En la Comarca del Guadalhorce está el Valle del Limón. Hay incluso un cartel que así lo indica cuando se pasa del municipio de Alhaurín de la Torre a Cártama, para que no quepa la menor duda, aunque si miras a un lado de la carretera lo que los ojos encuentran son grandes extensiones bien alineadas de ese árbol hacia la vega del río y si lo hace en dirección a la sierra podrá encontrarse con bancales, terrazas excavadas en la tierra a base de esfuerzo y sudor, sembradas del mismo árbol.
Parte de mi familia es de esa zona, concretamente de la última pedanía de Alhaurín que linda ya con Cártama. Esa pedanía, aldea o cortijo, como la llaman los lugareños, se llama Santa Amalia, también conocida como Las Monjas. De allí es mi madre y toda su familia.
Parte de mi infancia transcurrió allí y conozco medianamente bien la zona y sus características. Entre todo sobresale el cultivo de cítricos, muy mal pagado por cierto, y se me haría muy difícil pensar que en otra época era otro el cultivo que abarcaba la vista. Y es que resulta que hace varias décadas el reinado del limón era compartido con otro cultivo: el del tabaco. Y había grandes extensiones de él a lo largo de la vega al igual que secaderos donde airear el producto para luego llevarlo a la Tabacalera de Málaga.
No hay que remontarse muy lejos para encontrar a alguna persona que haya trabajado esa planta. Sin ir más lejos mi madre ha despalillado (espalillao, como se dice por aquí). Mi abuela por supuesto y mi bisabuela también. El proceso era complicado pues había que arrancar una por una las hojas de tabaco del tronco, algo muy laborioso y que dejaba las manos negras y pegajosas, se apiñaban en manojos para subirlas al secadero o a la copa de los árboles si no había con qué pagar el secadero. Así se cumpliría otro paso más, el secado de la hoja.
Posteriormente se apilaban en cajones de madera, que constituían a su vez una medida, se aplastaban, se tapaban y se volvían a aplastar subiéndose dos hombres encima depositando todo su peso para prensar bien las hojas.
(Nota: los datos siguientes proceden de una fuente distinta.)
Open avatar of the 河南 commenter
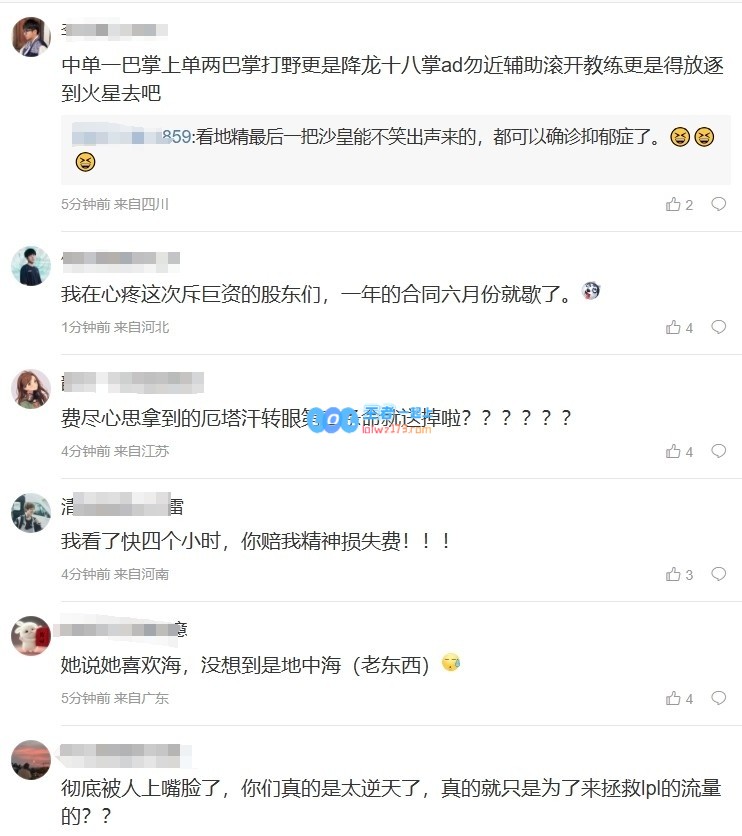 (x=31, y=513)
Por último se sellaban con un saco mandado de la Tabacalera que se cosía por fuera y se ponía la procedencia de la mercancía. Y de allí a la Tabacalera de Málaga o de Cádiz.
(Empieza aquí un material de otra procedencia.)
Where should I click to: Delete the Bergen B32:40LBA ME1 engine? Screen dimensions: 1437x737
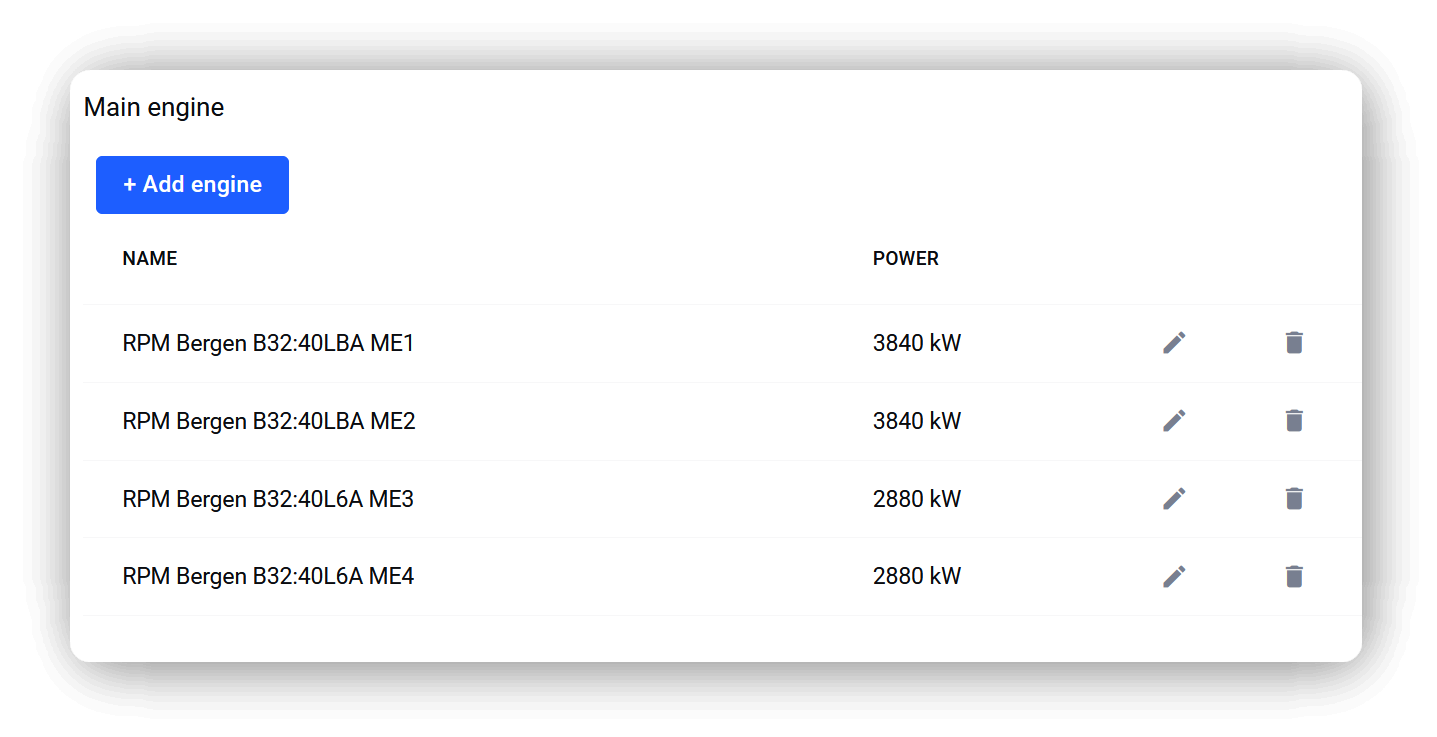pos(1294,343)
Pues la otra noche mi abuela me contó toda esta historia y también me dijo que antiguamente el tabaco se elaboraba en la casa de forma artesanal. Sus abuelos tenían sembrado de cítricos sus tierras aunque dejaban crecer unas cuantas plantas de tabaco para consumo personal del abuelo de mi abuela, Cristóbal Sánchez. El se encargaba de recoger las hojas, hacer los manojos y colgarlos en los árboles aunque había tres secaderos en Santa Amalia: uno de Pablo Vega, otro de la familia Bravo y el otro de Manuel Vega, pegando a la acequia junto a la era. En la zona denominada «el nº 1», también había dos secaderos, uno de ellos ha estado en pie hasta hace unos cinco años. De ellos queda hoy el recuerdo.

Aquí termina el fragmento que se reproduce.